* [WORK REQUEST]
Report each line from the entries in which "computer" can be found.

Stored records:
********************

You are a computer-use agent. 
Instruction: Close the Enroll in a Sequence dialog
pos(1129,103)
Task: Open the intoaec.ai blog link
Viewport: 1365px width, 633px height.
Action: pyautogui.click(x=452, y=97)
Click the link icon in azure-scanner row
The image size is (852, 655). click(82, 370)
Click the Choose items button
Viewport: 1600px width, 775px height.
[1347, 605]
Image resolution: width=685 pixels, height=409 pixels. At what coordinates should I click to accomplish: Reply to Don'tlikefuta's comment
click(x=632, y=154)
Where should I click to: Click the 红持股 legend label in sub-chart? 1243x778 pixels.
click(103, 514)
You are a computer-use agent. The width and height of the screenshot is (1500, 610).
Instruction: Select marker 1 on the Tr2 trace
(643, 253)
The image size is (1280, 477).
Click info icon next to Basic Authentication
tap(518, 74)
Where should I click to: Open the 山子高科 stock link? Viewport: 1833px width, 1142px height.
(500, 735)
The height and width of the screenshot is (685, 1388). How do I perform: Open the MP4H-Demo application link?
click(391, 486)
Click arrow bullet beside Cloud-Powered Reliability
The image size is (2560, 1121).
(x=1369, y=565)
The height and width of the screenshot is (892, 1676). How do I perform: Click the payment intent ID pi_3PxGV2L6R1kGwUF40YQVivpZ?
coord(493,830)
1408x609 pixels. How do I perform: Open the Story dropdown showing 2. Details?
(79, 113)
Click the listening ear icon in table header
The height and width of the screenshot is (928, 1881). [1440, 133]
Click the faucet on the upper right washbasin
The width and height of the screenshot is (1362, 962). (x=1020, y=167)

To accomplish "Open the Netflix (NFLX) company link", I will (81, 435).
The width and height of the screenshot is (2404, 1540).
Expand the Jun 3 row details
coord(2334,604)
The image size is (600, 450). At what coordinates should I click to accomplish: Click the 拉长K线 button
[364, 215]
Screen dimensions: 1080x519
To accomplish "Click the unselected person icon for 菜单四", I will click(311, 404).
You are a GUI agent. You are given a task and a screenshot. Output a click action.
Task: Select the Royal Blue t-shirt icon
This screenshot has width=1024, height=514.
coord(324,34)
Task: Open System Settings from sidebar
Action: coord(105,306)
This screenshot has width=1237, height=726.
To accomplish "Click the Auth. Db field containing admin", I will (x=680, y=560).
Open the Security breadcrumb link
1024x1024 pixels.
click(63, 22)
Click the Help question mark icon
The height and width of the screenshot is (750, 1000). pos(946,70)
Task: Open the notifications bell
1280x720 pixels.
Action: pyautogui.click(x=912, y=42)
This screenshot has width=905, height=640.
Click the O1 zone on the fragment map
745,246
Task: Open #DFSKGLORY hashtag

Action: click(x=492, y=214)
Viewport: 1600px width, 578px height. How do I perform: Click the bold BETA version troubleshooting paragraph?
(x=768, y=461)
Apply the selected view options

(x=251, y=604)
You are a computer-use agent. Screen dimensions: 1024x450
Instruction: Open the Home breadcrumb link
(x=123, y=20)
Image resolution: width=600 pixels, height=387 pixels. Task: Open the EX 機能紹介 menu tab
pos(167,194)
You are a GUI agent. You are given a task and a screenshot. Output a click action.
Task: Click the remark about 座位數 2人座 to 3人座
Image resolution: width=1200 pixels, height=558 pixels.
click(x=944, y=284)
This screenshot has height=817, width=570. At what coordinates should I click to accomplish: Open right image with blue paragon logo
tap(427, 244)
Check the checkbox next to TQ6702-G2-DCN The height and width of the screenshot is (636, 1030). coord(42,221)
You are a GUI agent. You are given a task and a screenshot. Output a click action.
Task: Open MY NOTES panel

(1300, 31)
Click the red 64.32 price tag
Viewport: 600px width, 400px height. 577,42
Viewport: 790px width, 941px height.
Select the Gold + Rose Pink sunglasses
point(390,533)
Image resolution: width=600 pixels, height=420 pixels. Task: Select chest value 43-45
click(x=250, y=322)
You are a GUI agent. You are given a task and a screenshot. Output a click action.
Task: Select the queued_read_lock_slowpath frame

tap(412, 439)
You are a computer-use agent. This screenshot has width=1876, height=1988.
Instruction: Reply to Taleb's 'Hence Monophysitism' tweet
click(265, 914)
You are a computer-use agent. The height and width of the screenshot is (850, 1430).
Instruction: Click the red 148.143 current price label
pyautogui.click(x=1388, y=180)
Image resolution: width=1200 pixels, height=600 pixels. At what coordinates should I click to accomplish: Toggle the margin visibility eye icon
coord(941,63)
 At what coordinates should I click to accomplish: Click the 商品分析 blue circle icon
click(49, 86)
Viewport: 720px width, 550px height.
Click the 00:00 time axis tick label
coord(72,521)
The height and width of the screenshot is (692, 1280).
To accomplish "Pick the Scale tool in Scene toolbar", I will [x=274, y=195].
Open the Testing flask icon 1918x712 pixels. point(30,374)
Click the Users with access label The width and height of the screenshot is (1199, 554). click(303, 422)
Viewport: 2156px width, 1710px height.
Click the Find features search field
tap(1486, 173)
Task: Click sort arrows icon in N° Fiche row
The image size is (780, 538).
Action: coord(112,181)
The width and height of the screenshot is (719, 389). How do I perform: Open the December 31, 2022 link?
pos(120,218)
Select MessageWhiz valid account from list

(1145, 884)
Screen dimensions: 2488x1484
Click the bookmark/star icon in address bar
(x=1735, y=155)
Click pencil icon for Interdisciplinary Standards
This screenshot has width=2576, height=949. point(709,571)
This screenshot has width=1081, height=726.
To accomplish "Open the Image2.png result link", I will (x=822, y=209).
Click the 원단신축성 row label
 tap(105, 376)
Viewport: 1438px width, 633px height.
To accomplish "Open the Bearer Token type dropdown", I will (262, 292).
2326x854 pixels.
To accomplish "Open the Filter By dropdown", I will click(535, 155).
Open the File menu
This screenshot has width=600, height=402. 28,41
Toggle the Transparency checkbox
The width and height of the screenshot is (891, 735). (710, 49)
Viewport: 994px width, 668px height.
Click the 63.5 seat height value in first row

********************

* [YOUR SOLUTION]
You are a computer-use agent. 
You are a computer-use agent. The width and height of the screenshot is (1500, 610).
You are a computer-use agent. Screen dimensions: 1024x450
You are a computer-use agent. This screenshot has width=1876, height=1988.
You are a computer-use agent. The height and width of the screenshot is (850, 1430).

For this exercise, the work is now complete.